Satellite broadcasting as we know it in Britain today was shaped by a dramatic confrontation – and an eventual merger – between the two organisations determined to dominate the new medium.
In one corner stood the Rupert Murdoch-bankrolled Sky Television. In the other was British Satellite Broadcasting, a consortium comprising Granada TV, Pearson, Virgin, Anglia TV and Amstrad.
As the rivals went head-to-head in 1990, nothing seemed to symbolise the differences between their two offerings more than their radically different satellite dish designs.
BSB’s eclectic mix of arts, sport and entertainment programming was epitomised by the Squarial.
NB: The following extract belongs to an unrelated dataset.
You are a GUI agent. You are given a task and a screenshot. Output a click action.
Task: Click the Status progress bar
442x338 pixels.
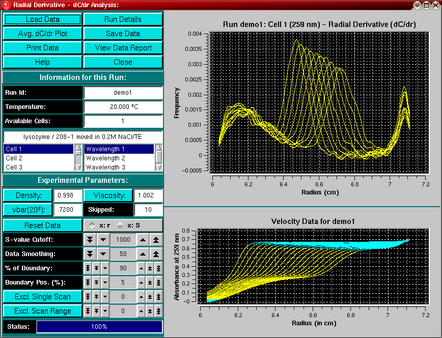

Not only was the flat, square-shaped antenna aesthetically appealing, it was much smaller than most of the other satellite dishes available at that time.
It was certainly an unobtrusive answer to one of the biggest problems many would-be viewers had with satellite TV – having an ugly great dish screwed to their wall or roof or installed in their garden.
And it was altogether different from Sky’s rather cheap-looking wire-mesh alternative that seemed to reflect the broadcaster’s more populist programming.
For BSB, the Squarial became its unique selling proposition and was seen as the means of differentiating itself from its competitor.
As a result, the Squarial was put at the heart of its ad campaign. Its shape was used on all of its channel logos, its corporate logo and in print promotions. Even its well-remembered advertising slogan declared: "It’s smart to be square."
Unfortunately, the Squarial never got a chance to prove itself. Just as in the war between the VHS and Betamax video systems, potential customers chose to wait and see who would win rather than risk buying potentially obsolete equipment. And the Squarial’s fate was sealed when a manufacturer began selling a dish suitable for receiving both BSB and Sky broadcasts.
Not that the Squarial could have survived much longer anyway as both BSB and Sky, burdened with escalating debts and huge start-up costs, merged in November 1990 to form British Sky Broadcasting but marketed as Sky. The merger is reckoned to have saved Sky, which, unlike BSB, had very few major advertisers at the time.
The arrival of BSkyB marked the end of the Squarial. Although, if you keep your eyes open while you’re out and about, you can still see the odd survivor hanging around.